/bimxplode

Tools for extracting ARCHICAD BIMx hyper-models

Primary LanguagePython

BIMxplode

This project is an effort to reverse engineer the BIMx hyper-model format for architecture visualisation.

Examples of BIMx models are available for download without registration on BIMx Model Transfer.

Installation

Python 3 is required.

Download the repository, change to the repository root directory, then:

python3 setup.py install --user

Or, for development:

pip3 install -e .

Usage

bxpk -x model.bimx # extract a BXPK archive
bxpk -c ./* -f new.bimx # create a BXPK archive
bxpk -x new.bimx -l # list members of a BXPK archive
zres -x model2.bimx # extract a ZRES archive
bxpk -h # for complete `bxpk` usage documentation
zres -h # for complete `zres` usage documentation

Encodings

Note: All integers are in little-endian byte order unless otherwise indicated.

🏠 BIMx

Some BIMx models begin with a four-byte magic string BIMx, however these were observed to be BXPK archives beginning with the contents of a four-byte member named signature.txt. On the other hand, some models were observed to be ZRES archives.

📦 BXPK

This is a flat uncompressed archive format.

BXPK format models were observed to contain various PNG images, XML documents, other BXPK and ZRES archives, and a file with the extension .sda whose format is yet to be investigated.

A 16-byte header (or trailer) is written at the end of the file. The layout of the header is as follows.
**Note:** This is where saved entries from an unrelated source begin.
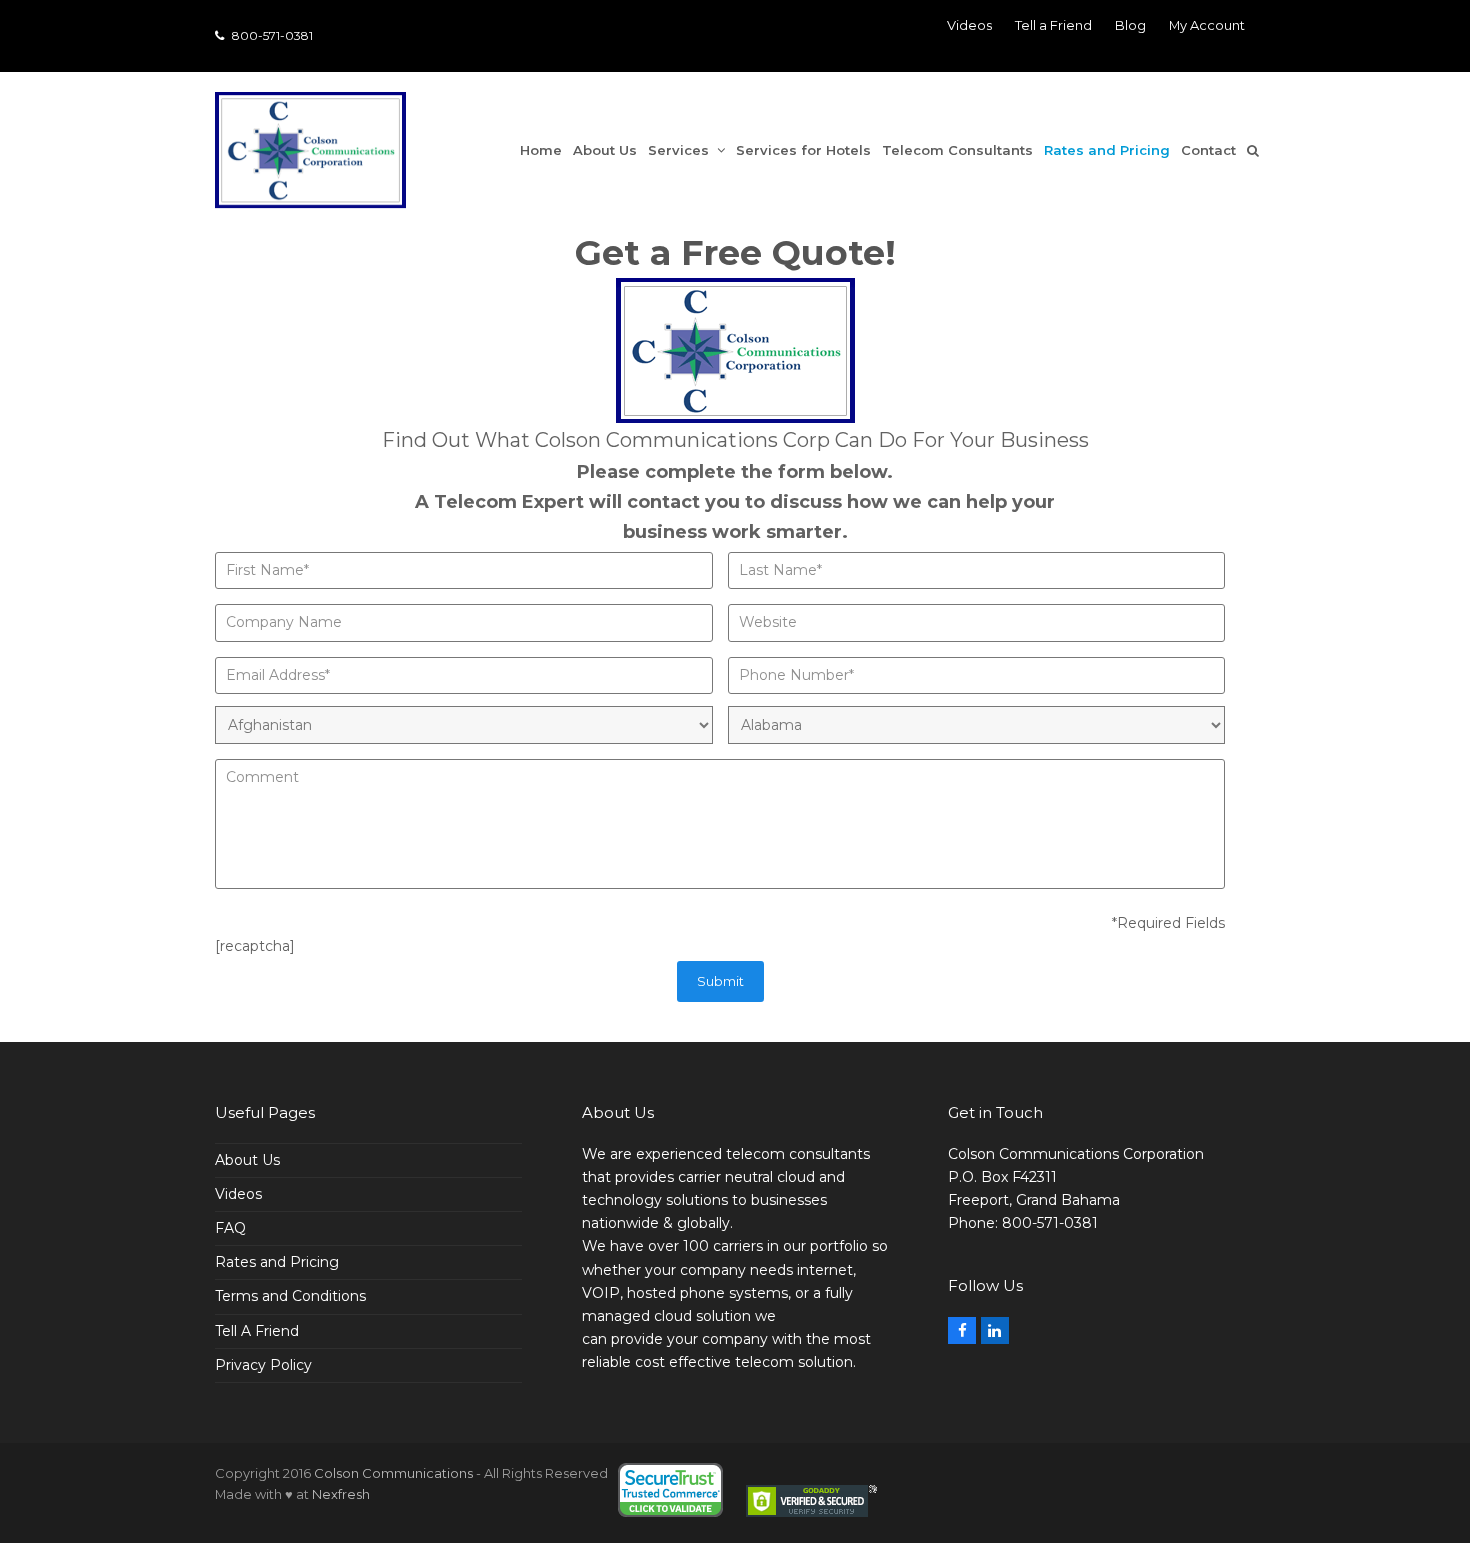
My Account (1207, 25)
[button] (1258, 150)
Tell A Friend (257, 1331)
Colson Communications (393, 1473)
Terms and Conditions (290, 1296)
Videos (969, 25)
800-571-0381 (271, 35)
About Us (247, 1160)
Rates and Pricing (277, 1262)
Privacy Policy (263, 1365)
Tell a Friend (1053, 25)
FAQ (230, 1228)
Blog (1130, 25)
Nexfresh (341, 1494)
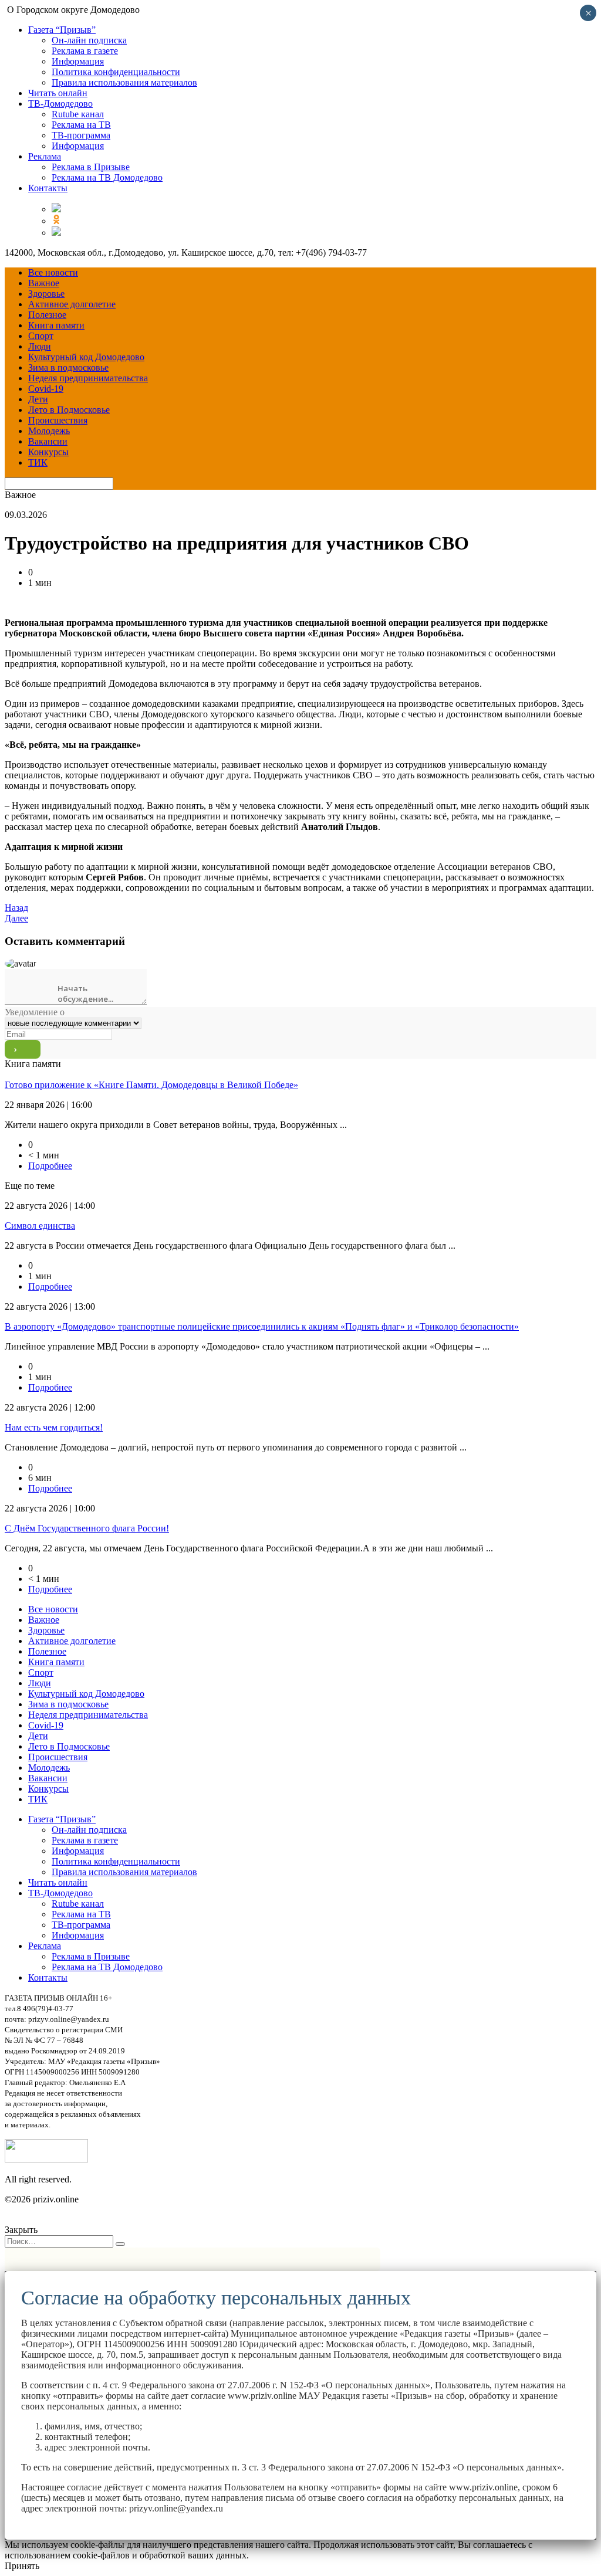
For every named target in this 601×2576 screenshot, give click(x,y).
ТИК (38, 462)
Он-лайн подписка (89, 40)
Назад (16, 908)
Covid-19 (45, 389)
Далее (16, 918)
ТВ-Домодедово (60, 104)
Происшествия (57, 420)
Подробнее (50, 1166)
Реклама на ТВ (81, 125)
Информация (78, 61)
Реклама (44, 156)
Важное (43, 283)
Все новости (53, 272)
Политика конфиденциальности (116, 72)
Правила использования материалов (124, 82)
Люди (39, 346)
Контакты (47, 188)
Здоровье (46, 294)
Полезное (47, 315)
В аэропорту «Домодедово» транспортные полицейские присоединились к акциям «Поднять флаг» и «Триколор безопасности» (262, 1326)
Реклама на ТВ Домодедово (107, 177)
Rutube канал (78, 114)
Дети (38, 399)
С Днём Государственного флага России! (87, 1528)
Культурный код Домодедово (86, 357)
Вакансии (47, 441)
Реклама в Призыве (91, 167)
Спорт (40, 336)
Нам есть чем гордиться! (54, 1427)
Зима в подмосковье (68, 367)
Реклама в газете (85, 51)
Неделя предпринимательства (88, 378)
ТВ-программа (81, 135)
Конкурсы (48, 452)
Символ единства (40, 1226)
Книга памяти (56, 325)
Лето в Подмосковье (69, 410)
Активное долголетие (72, 304)
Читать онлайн (57, 93)
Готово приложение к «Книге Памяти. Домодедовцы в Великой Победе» (151, 1085)
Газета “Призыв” (62, 30)
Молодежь (49, 431)
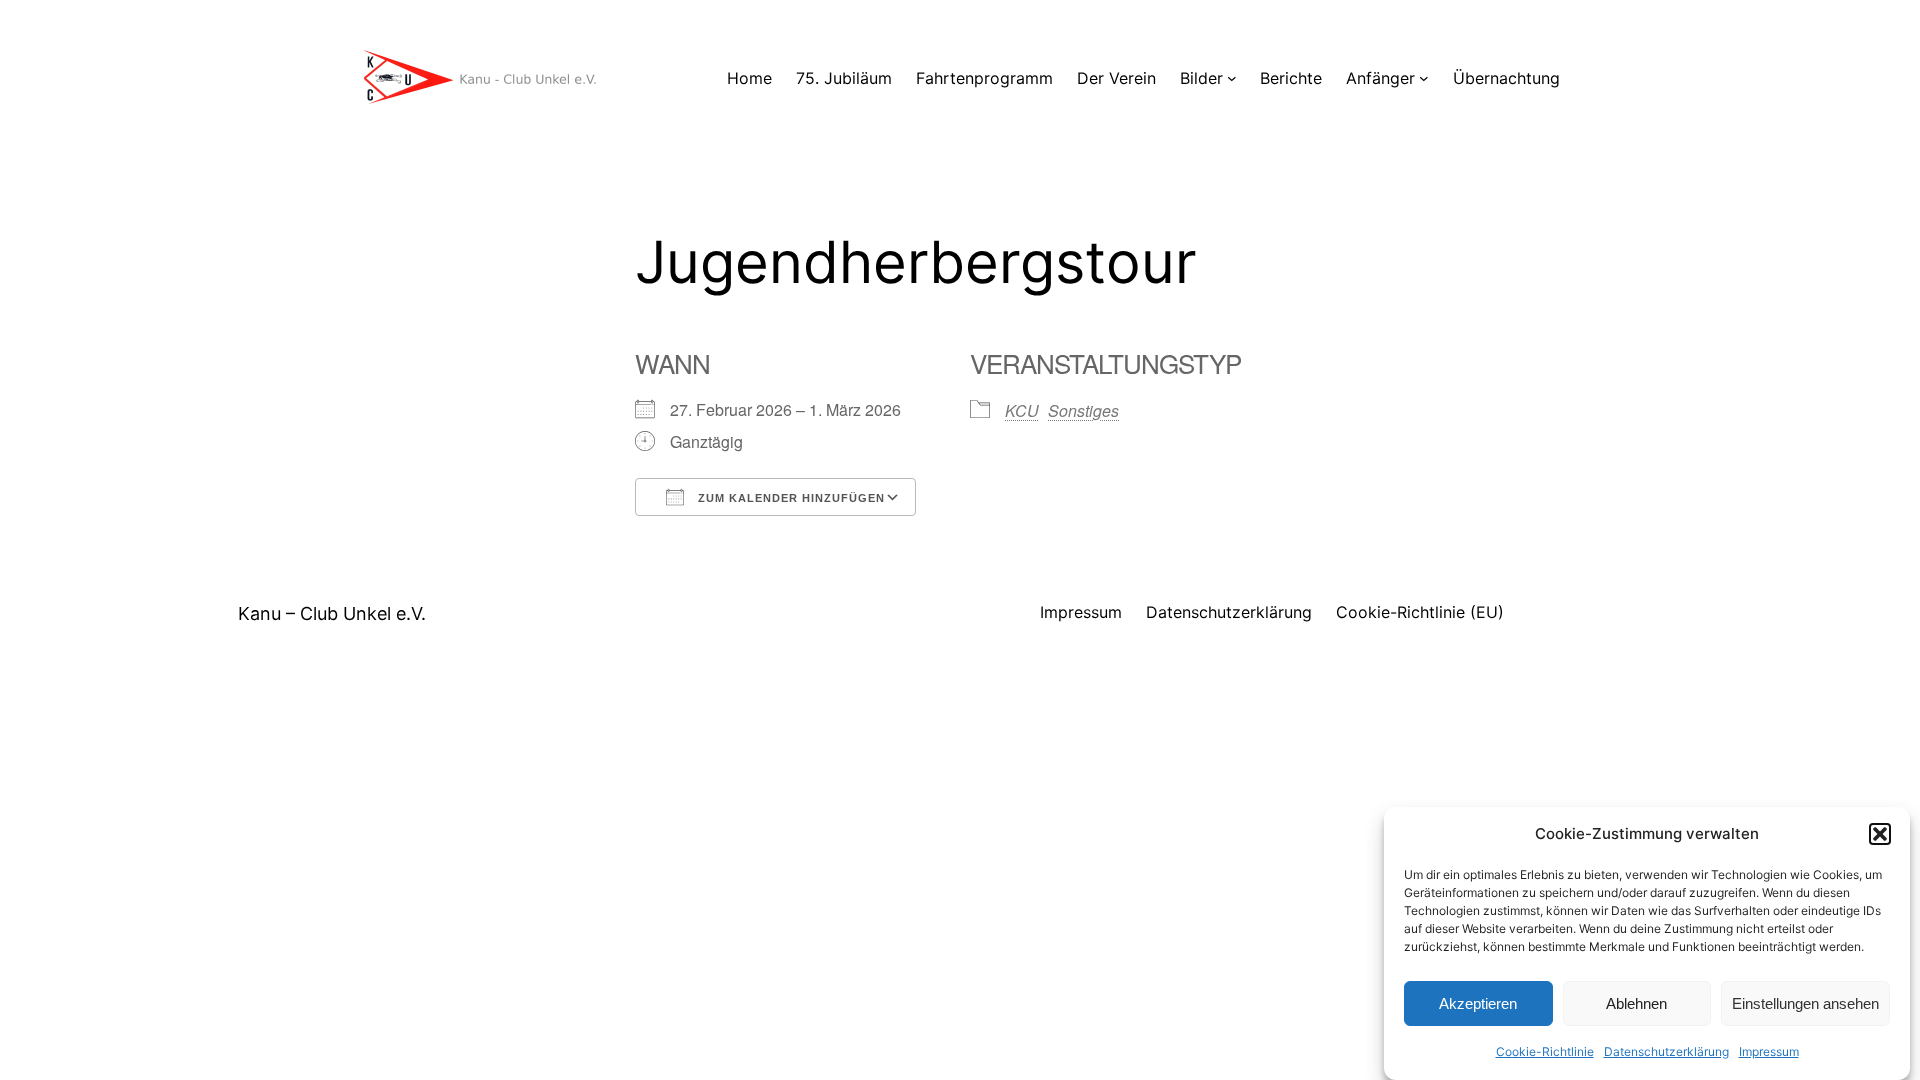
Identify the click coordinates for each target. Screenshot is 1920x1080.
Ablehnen (1636, 1003)
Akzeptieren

Offset Type Interpretation
0 u32 Number of files in the archive
4 u32 Size of the index
8 u32 Unknown (usually 1)
12 u8[4] Magic string KPXB
16 - (End of file)

I have taken the liberty of assuming that the magic string at the end of the file is in fact "BXPK" written backwards, as this could reasonably have stood for BIMx Package. Furthermore, some BIMx models contain embedded BXPK archives with the extension .bxp.

The Index

The index immediately precedes the header and contains one flexibly sized item for each file in the archive. The layout of each item is as follows.

Offset Type Interpretation
0 u32 Size of file name field (n)
4 u8[n] File name
a = 4 + n u64 Unknown (usually zero)
a + 8 u64 File size
a + 16 u64 Offset of file contents in the archive
a + 24 u8[40] ASCII coded hexadecimal digest
a + 64 - (Next item in the index, or header if this is the last item)

The Member "Digest" Field

This field always contains 40 hexadecimal digits. I refer to it as the "digest" because ARCHICAD 22.7 appears to set it to the SHA1 hash of the file contents for most embedded files. ARCHICAD 20.4012 sometimes stores something that looks like a hash, other times just the numbers 1 to 20 in BCD (assuming hexadecimal encoding). Further investigation is needed to determine the significance of this field.

📦 ZRES

This is a flat archive format. Files in a ZRES archive are usually compressed (see QLZ).

ZRES format models were observed to contain TGA images, XML metadata and various binary files with recognisable names and contents. The binary files were also present in an embedded ZRES archive within a BXPK format model.

The 8-byte header (or trailer) at the end of the file has the following layout.

Offset Type Interpretation
0 u32 Number of records in the index
4 u8[4] Magic string ZRES
8 - (End of file)

The Index

The index immediately precedes the header and contains a number of 520-byte records, which may describe an embedded file or be empty (all zero bytes). Non-empty index records have the following layout.

Offset Type Interpretation
0 u8[512] File name padded with zero bytes
512 u32 Offset of file contents in the archive
516 u32 File size
520 - (Next record in the index, or header if this is the last record)

🗜 QLZ

Within a ZRES archive, files beginning with the magic string QLZ are compressed using QuickLZ level 3. The bytes following the magic string may be decompressed without any additional information.

📇 OFS

TODO (see ofs.py)

📄 SDA

TODO (see sda.py)

Legal

QuickLZ is used to decompress some BIMx data. Its source code is only freely available under the terms of the GNU GPL versions 1, 2 and 3, therefore as I understand, this project must inherit one of those licences.